The others with the challenger were more wiry but just as determined. Clem stepped forward and in the firelight the gun in his hand could be clearly seen but the big man, though he glanced at it, did not seem intimidated.
‘We’re looking for Dalla Beaney. Our boss wants a word with her. We’ve no business with anyone else.’
To Clem’s surprise, the big man laughed. ‘You tell your boss he’d best get himself one of those spiritualist fellas, then. That’s the only way he’ll talk to Dalla.’
Clem was surprised enough by the laughter to be shocked into asking what the man meant and his question was greeted with more laughter.
‘Are you the best that could be found?

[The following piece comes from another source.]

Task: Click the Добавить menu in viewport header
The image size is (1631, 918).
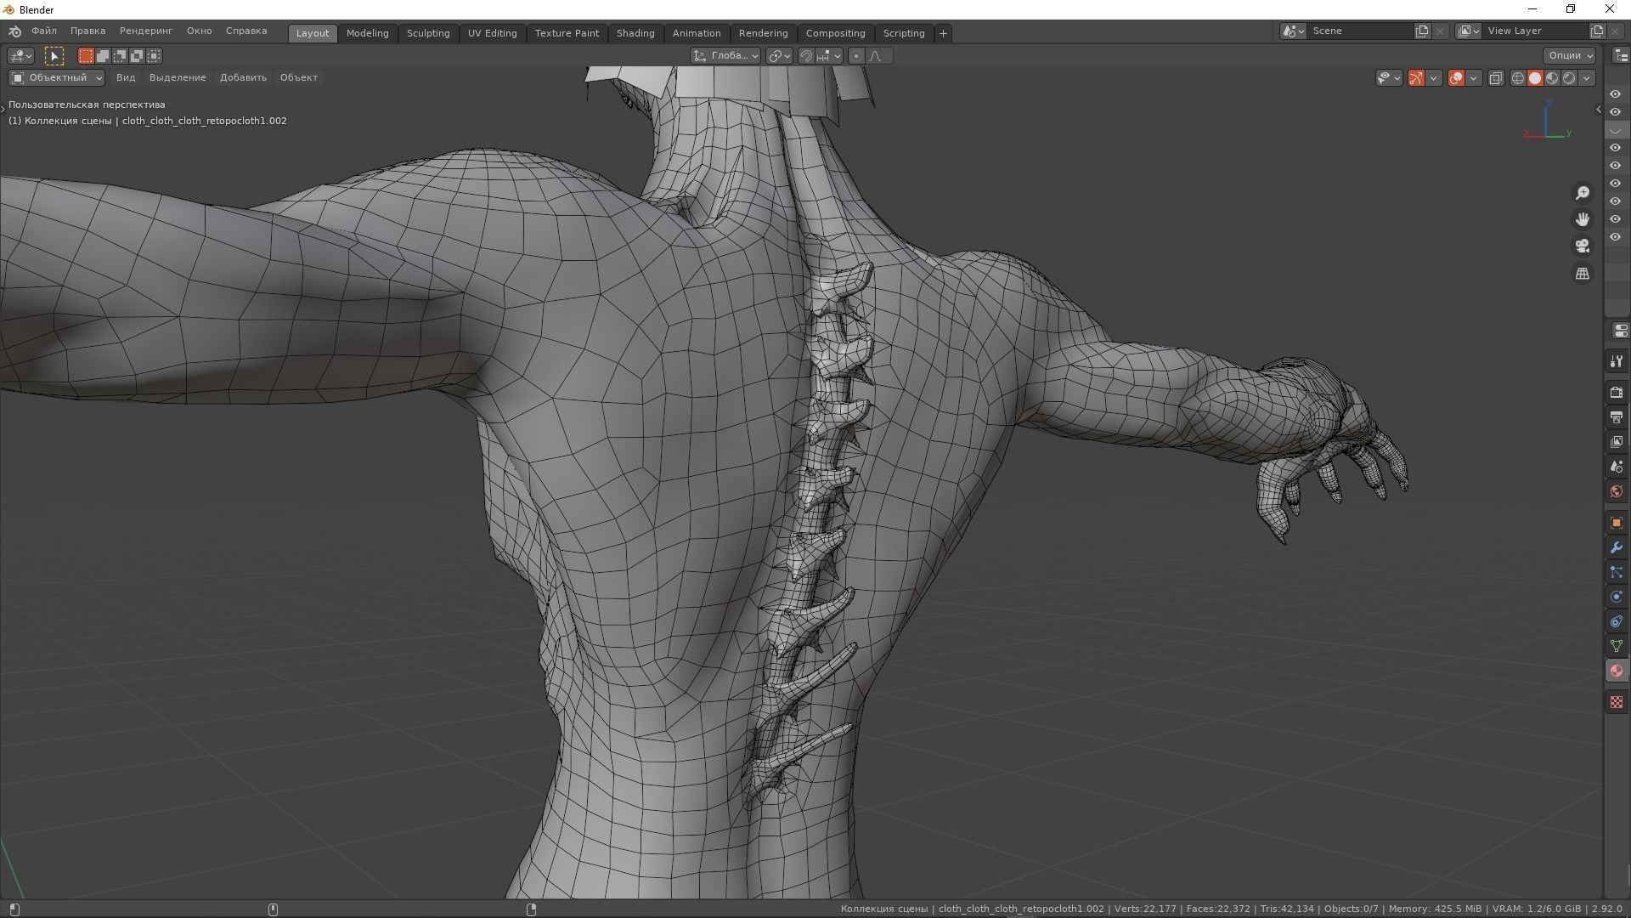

Thick as pig shit. I mean the woman is dead, has been this last five years. Tuberculosis and a bad winter took her.’
‘And how do we know you’re telling the truth?’
There was an almost imperceptible shift in both mood and position among the big man and his companions and, now his eyes were getting used to the dark, Clem could see that others had joined them and that the men who had come with Clem, but entered the camp from the other side, were now held fast. Clem, undaunted, still had his gun and he took several steps forward. ‘Gypsies always lie,’ he said.
The big man seemed to take no offence. Seemingly still undaunted by the weapon pointed at him, he nodded slowly. ‘To outsiders. But not about the dead. No need to lie about the dead. The woman died five years past.’